If there’s one thing the Internet seems made for – aside from porn, cute kitty pictures and fantasy football leagues – it’s complaining about bad customer service. And that’s not for nothing: if you spend enough time at The Consumerist, TripAdvisor or Elliot.org you’d think that most companies don’t just have bad customer service, they’re becoming downright hostile to customers these days.
But this isn’t one of those awful customer service stories. In fact, it’s the exact opposite of that, a story about great customer service. And it involves Virgin Mobile.

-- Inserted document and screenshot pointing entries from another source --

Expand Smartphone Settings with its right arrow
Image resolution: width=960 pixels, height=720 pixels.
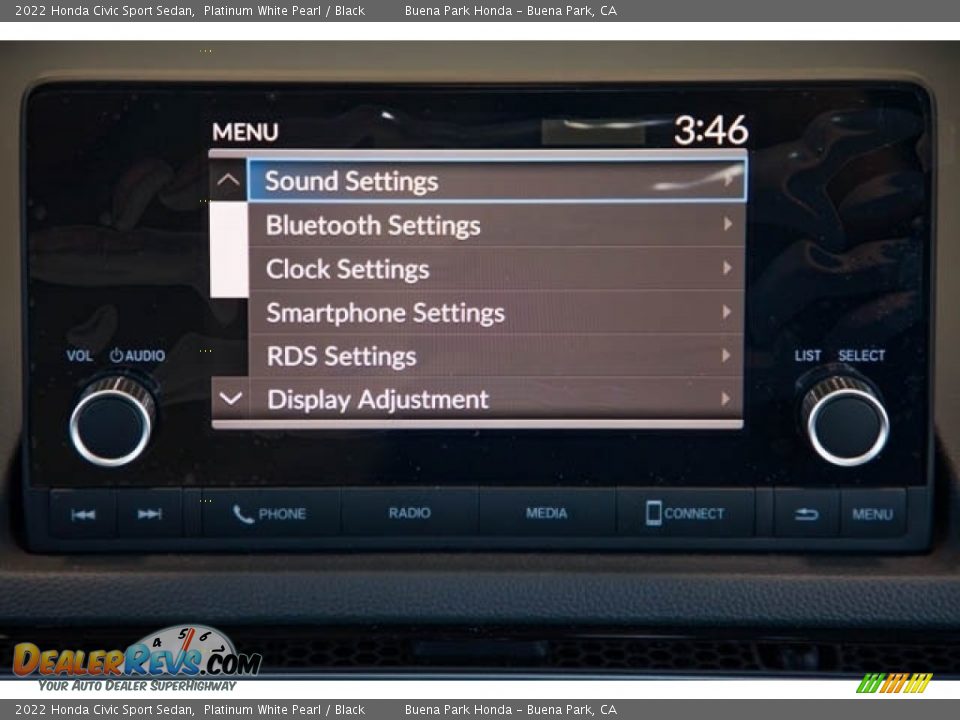click(x=727, y=312)
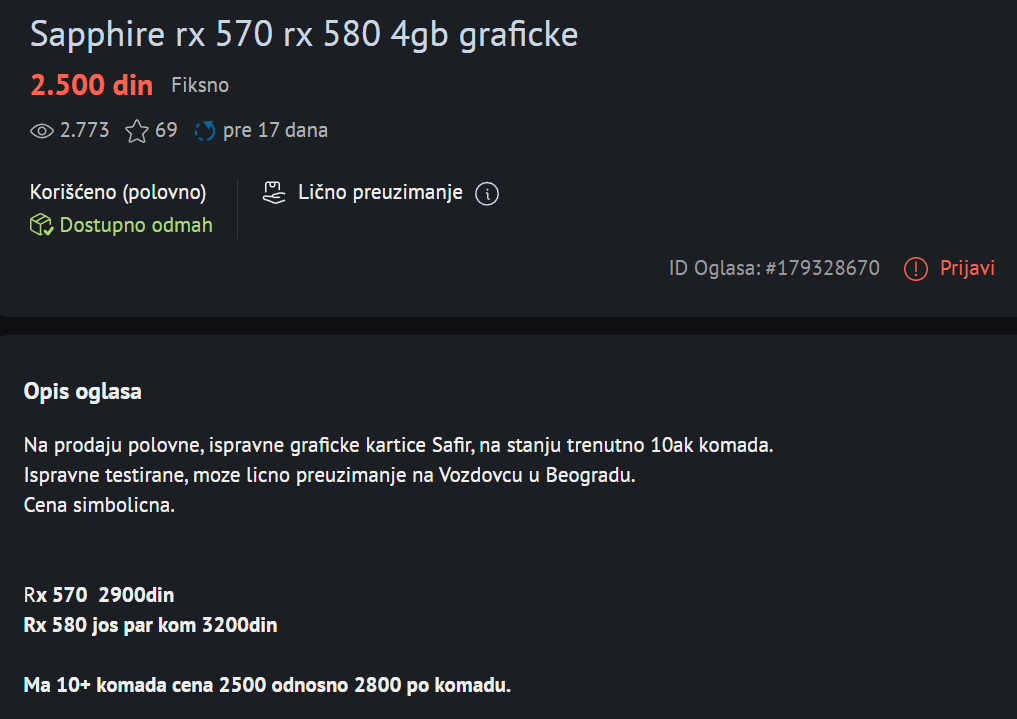Click the Fiksno price label
Screen dimensions: 1017x719
(x=200, y=86)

My parents gave me a Virgin Mobile Samsung Intercept phone for Christmas last year. Coming from Tracfone’s relatively ancient LG 600g handset, the Intercept seemed like magic. And for the first couple of weeks, it was! But then odd things started happening. The phone would lock up often, requiring me to remove the battery to restart. It would lose connectivity, apparently unable to gracefully switch between 3G and Wi-Fi. It would reboot for no good reason. Many of the stock apps (and parts of the OS itself!) would crash. Most worryingly, the phone would gradually slow down – not just in a given session, but overall, like a Windows computer loaded down with malware.

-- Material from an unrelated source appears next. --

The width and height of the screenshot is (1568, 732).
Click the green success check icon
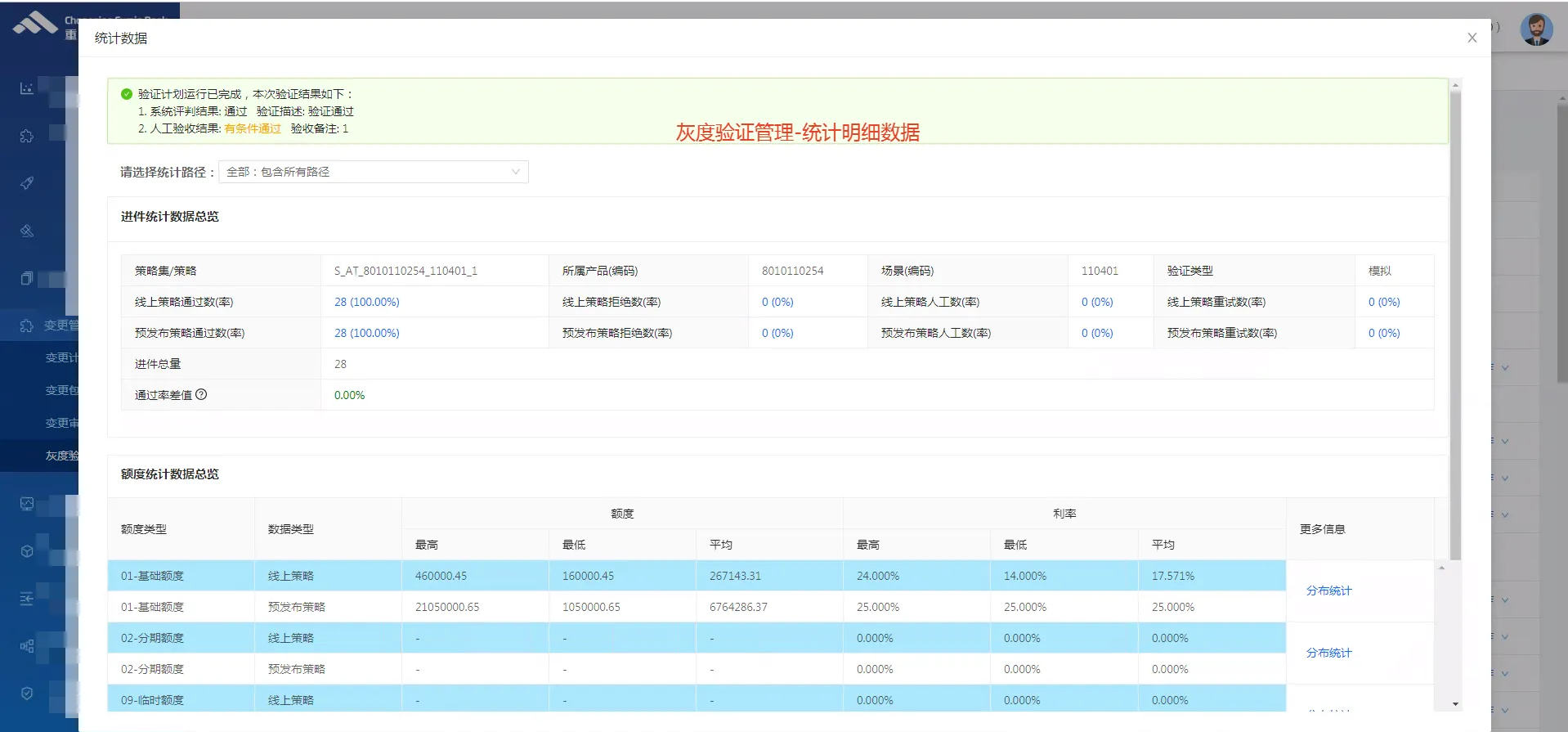127,94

The phone shipped with Android 2.1, and Virgin Mobile promised that most of these issues would be fixed with the 2.2 (Froyo) update, which was due in February… then March… then April. I’m an IT guy, and I understand how software releases get delayed. So I was OK with that, but was getting tired of resetting (wiping) the phone every few weeks to make it usable. Wiping the phone was great for restoring performance, but every time I did so I’d lose my SMS messages and call logs, and then had to spend an hour or more reinstalling my apps and tweaking the phone (notification settings, sounds, etc.). Anyway, the upgrade was finally made available in April, and I upgraded. And yes, a few things were fixed… but the phone was still slow and still locked up far too often.